Photo: Friends of the Eel.

PREVIOUSLY:

###

UPDATE, 3:52 p.m.:  Press release from Friends of the Eel:

The Supreme Court of the United States today denied the petition of the North Coast Railroad Authority (NCRA) to review the California Supreme Court’s July 2017 ruling in cases brought by Friends of the Eel River (FOER) and Californians for Alternatives to Toxics (CATS). 

The refusal means that the California Supreme Court’s decision stands, and the NCRA remains subject to the requirements of California environmental law. FOER and CATS will be back in California Superior Court next week seeking to hold the NCRA accountable for its refusal to follow the California Environmental Quality Act, despite its promises to do so as a condition of receiving tens of millions of dollars in state funds. 

Meanwhile, the California legislature is poised to abolish the NCRA altogether. If Sen. Mike McGuire’s SB 1029 is passed and signed into law, the NCRA would be replaced for the northern 157 miles of the failed rail line by a new Great Redwood Trails Agency, with a mandate to seek railbanking for the line from Humboldt Bay to Willits. South of Willits, the NCRA’s freight rail operations would be turned over to SMART, an existing commuter rail agency. 

Friends of the Eel River Conservation Director Scott Greacen said the Supreme Court’s refusal to grant certiorari marks a watershed moment in the long-simmering conflict over the rail line. “We’re not home yet, but now we know we’re going to get there. One way or another, the threat that the NCRA has posed to the Eel and its fisheries for decades will end.”

Many thanks to the outstanding legal teams behind the FOER and CATS lawsuits. 

###

This morning, the Supreme Court declined to take up a petition from the North Coast Railroad Authority, the public agency that owns the long-dead railroad line to Humboldt Bay.
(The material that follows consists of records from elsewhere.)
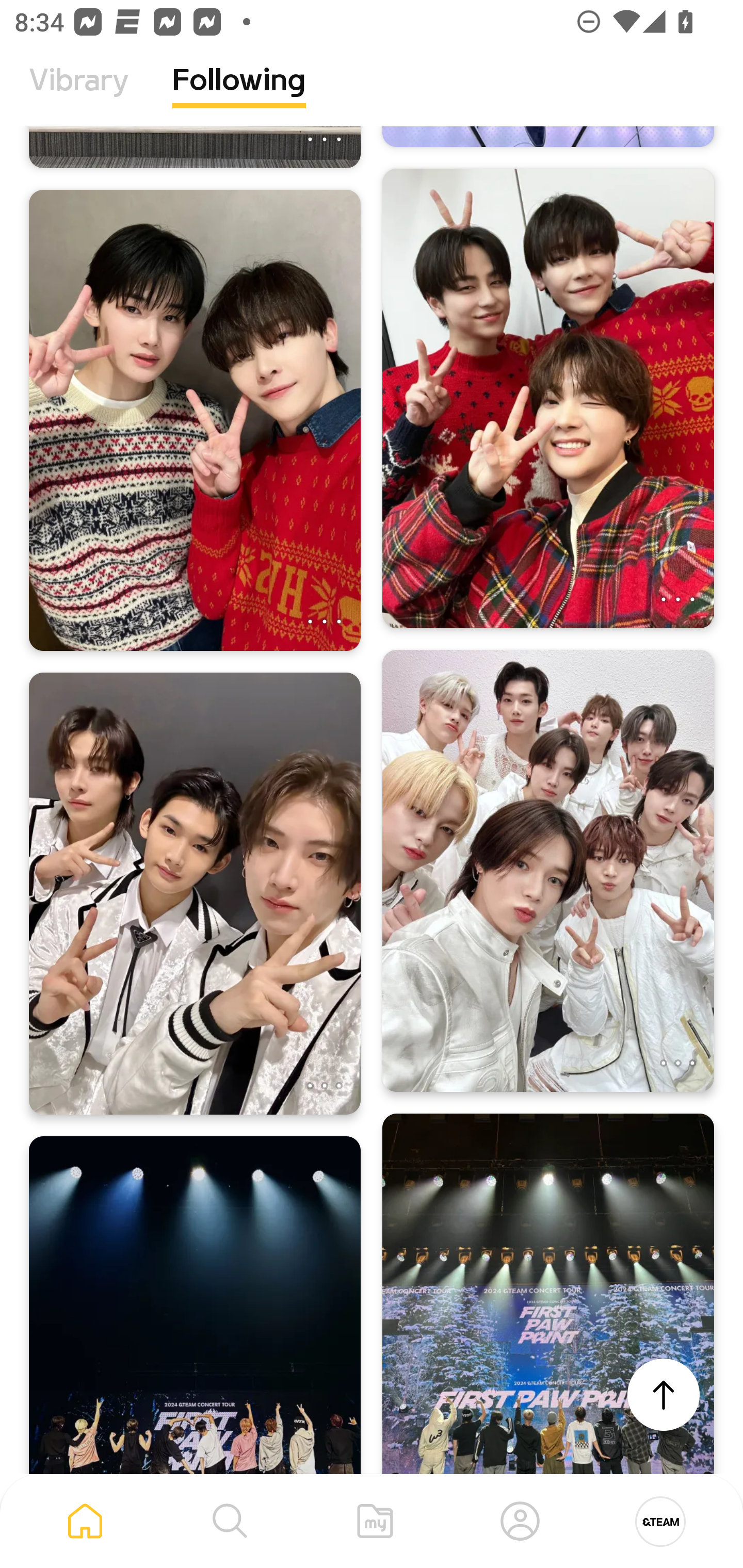
Vibrary (78, 95)
Following (239, 95)
Given the description of an element on the screen output the (x, y) to click on. 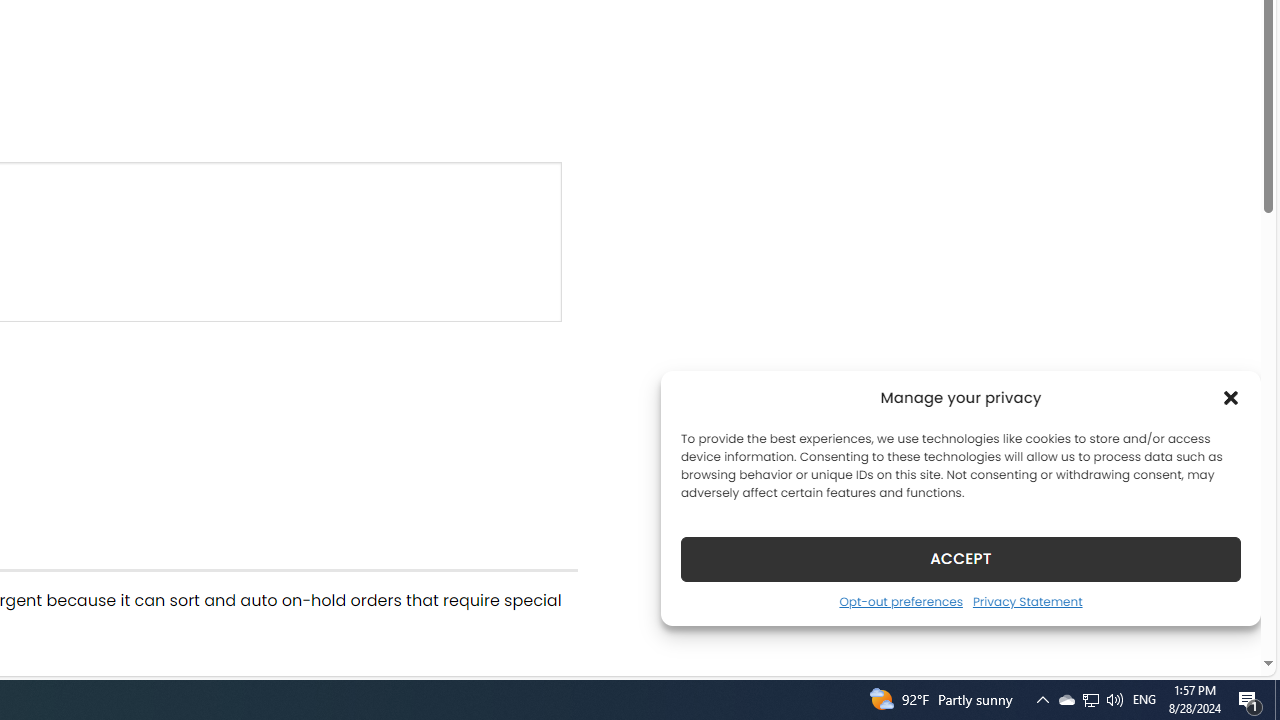
Class: cmplz-close (1231, 397)
Privacy Statement (1026, 601)
ACCEPT (960, 558)
Opt-out preferences (900, 601)
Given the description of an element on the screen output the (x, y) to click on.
The authority had asked the Supremes to undo a California Supreme Court decision that held it to state environmental law.

The Supreme Court’s rejection of the railroad authority’s request marks the end of the authority’s long-running legal battle with two Humboldt County environmental organizations, Friends of the Eel and Californians for Alternatives to Toxics, over whether or not the California Environmental Quality Act applies to the state-owned agency’s operations. The state Supreme Court’s ruling — that it does — will stand.

In short, the NCRA argued that because it is a railroad, only the Federal Railroad Administration has the right to regulate its activity. (See its full petition for certiorari at this link.) The environmental groups argued that CEQA is not “regulation,” in this instance — it is merely the state applying its own right of self-governance to projects it owns and operates, akin to a private company applying its own rules and standards to its private activities. The latter argument won. (See the environmental groups’ reply brief at this link.)

Meanwhile, a bill written by state Sen. Mike McGuire to dismantle the rogue authority is making progress through the state legislature. It has passed through two Senate committees with unanimous votes, and will be next be heard by the Senate Appropriations Committee at a date yet to be determined.